_TASK PROMPT_
Where a line looks odd, keep it as it is and transcribe all the material.

** Opening DATASET EXTRACT block **

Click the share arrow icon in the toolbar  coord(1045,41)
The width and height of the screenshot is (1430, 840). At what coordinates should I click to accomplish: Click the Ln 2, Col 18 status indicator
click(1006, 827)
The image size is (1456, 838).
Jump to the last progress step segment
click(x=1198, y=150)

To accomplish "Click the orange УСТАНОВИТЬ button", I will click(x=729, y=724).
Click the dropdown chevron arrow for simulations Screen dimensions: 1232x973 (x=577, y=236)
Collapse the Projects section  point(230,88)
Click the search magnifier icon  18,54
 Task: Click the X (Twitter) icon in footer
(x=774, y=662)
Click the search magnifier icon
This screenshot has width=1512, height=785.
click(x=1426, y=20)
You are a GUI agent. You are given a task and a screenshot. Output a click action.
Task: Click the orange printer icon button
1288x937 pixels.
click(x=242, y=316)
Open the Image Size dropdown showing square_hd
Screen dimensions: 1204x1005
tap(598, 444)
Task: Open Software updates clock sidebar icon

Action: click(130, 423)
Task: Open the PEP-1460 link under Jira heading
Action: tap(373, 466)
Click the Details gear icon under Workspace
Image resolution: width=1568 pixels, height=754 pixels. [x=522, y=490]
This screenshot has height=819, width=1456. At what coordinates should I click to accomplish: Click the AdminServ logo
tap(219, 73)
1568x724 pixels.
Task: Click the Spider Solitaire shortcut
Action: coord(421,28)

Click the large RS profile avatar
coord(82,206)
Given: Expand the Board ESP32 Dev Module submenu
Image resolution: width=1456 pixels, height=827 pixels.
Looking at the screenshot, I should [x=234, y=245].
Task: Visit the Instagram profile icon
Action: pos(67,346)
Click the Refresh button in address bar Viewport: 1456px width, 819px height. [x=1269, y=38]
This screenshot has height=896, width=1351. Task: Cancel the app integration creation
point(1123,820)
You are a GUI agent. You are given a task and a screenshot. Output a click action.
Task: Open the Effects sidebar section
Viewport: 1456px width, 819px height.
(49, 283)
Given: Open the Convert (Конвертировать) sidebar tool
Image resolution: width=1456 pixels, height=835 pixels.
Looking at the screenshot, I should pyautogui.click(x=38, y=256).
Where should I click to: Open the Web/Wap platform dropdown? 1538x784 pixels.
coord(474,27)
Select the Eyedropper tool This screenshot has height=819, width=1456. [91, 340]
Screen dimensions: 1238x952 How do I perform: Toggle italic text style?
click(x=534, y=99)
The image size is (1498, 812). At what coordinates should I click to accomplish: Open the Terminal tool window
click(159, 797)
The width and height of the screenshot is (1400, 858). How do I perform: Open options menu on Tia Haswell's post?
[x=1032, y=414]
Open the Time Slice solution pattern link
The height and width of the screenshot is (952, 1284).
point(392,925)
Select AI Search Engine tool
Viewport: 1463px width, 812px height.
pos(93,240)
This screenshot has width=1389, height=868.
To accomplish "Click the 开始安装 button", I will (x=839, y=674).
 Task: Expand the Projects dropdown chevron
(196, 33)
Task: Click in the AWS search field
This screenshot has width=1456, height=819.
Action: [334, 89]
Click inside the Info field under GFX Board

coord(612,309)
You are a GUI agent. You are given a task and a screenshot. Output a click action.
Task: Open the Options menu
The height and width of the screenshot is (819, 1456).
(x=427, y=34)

** Closing DATASET EXTRACT block **

_SOLUTION FOR THIS EXERCISE_
Click the share arrow icon in the toolbar  coord(1045,41)
The width and height of the screenshot is (1430, 840). At what coordinates should I click to accomplish: Click the Ln 2, Col 18 status indicator
click(1006, 827)
The image size is (1456, 838).
Jump to the last progress step segment
click(x=1198, y=150)

To accomplish "Click the orange УСТАНОВИТЬ button", I will click(x=729, y=724).
Click the dropdown chevron arrow for simulations Screen dimensions: 1232x973 (x=577, y=236)
Collapse the Projects section  point(230,88)
Click the search magnifier icon  18,54
 Task: Click the X (Twitter) icon in footer
(x=774, y=662)
Click the search magnifier icon
This screenshot has width=1512, height=785.
click(x=1426, y=20)
You are a GUI agent. You are given a task and a screenshot. Output a click action.
Task: Click the orange printer icon button
1288x937 pixels.
click(x=242, y=316)
Open the Image Size dropdown showing square_hd
Screen dimensions: 1204x1005
tap(598, 444)
Task: Open Software updates clock sidebar icon

Action: click(130, 423)
Task: Open the PEP-1460 link under Jira heading
Action: tap(373, 466)
Click the Details gear icon under Workspace
Image resolution: width=1568 pixels, height=754 pixels. [x=522, y=490]
This screenshot has height=819, width=1456. At what coordinates should I click to accomplish: Click the AdminServ logo
tap(219, 73)
1568x724 pixels.
Task: Click the Spider Solitaire shortcut
Action: coord(421,28)

Click the large RS profile avatar
coord(82,206)
Given: Expand the Board ESP32 Dev Module submenu
Image resolution: width=1456 pixels, height=827 pixels.
Looking at the screenshot, I should [x=234, y=245].
Task: Visit the Instagram profile icon
Action: pos(67,346)
Click the Refresh button in address bar Viewport: 1456px width, 819px height. [x=1269, y=38]
This screenshot has height=896, width=1351. Task: Cancel the app integration creation
point(1123,820)
You are a GUI agent. You are given a task and a screenshot. Output a click action.
Task: Open the Effects sidebar section
Viewport: 1456px width, 819px height.
(49, 283)
Given: Open the Convert (Конвертировать) sidebar tool
Image resolution: width=1456 pixels, height=835 pixels.
Looking at the screenshot, I should pyautogui.click(x=38, y=256).
Where should I click to: Open the Web/Wap platform dropdown? 1538x784 pixels.
coord(474,27)
Select the Eyedropper tool This screenshot has height=819, width=1456. [91, 340]
Screen dimensions: 1238x952 How do I perform: Toggle italic text style?
click(x=534, y=99)
The image size is (1498, 812). At what coordinates should I click to accomplish: Open the Terminal tool window
click(159, 797)
The width and height of the screenshot is (1400, 858). How do I perform: Open options menu on Tia Haswell's post?
[x=1032, y=414]
Open the Time Slice solution pattern link
The height and width of the screenshot is (952, 1284).
point(392,925)
Select AI Search Engine tool
Viewport: 1463px width, 812px height.
pos(93,240)
This screenshot has width=1389, height=868.
To accomplish "Click the 开始安装 button", I will (x=839, y=674).
 Task: Expand the Projects dropdown chevron
(196, 33)
Task: Click in the AWS search field
This screenshot has width=1456, height=819.
Action: [334, 89]
Click inside the Info field under GFX Board

coord(612,309)
You are a GUI agent. You are given a task and a screenshot. Output a click action.
Task: Open the Options menu
The height and width of the screenshot is (819, 1456).
(x=427, y=34)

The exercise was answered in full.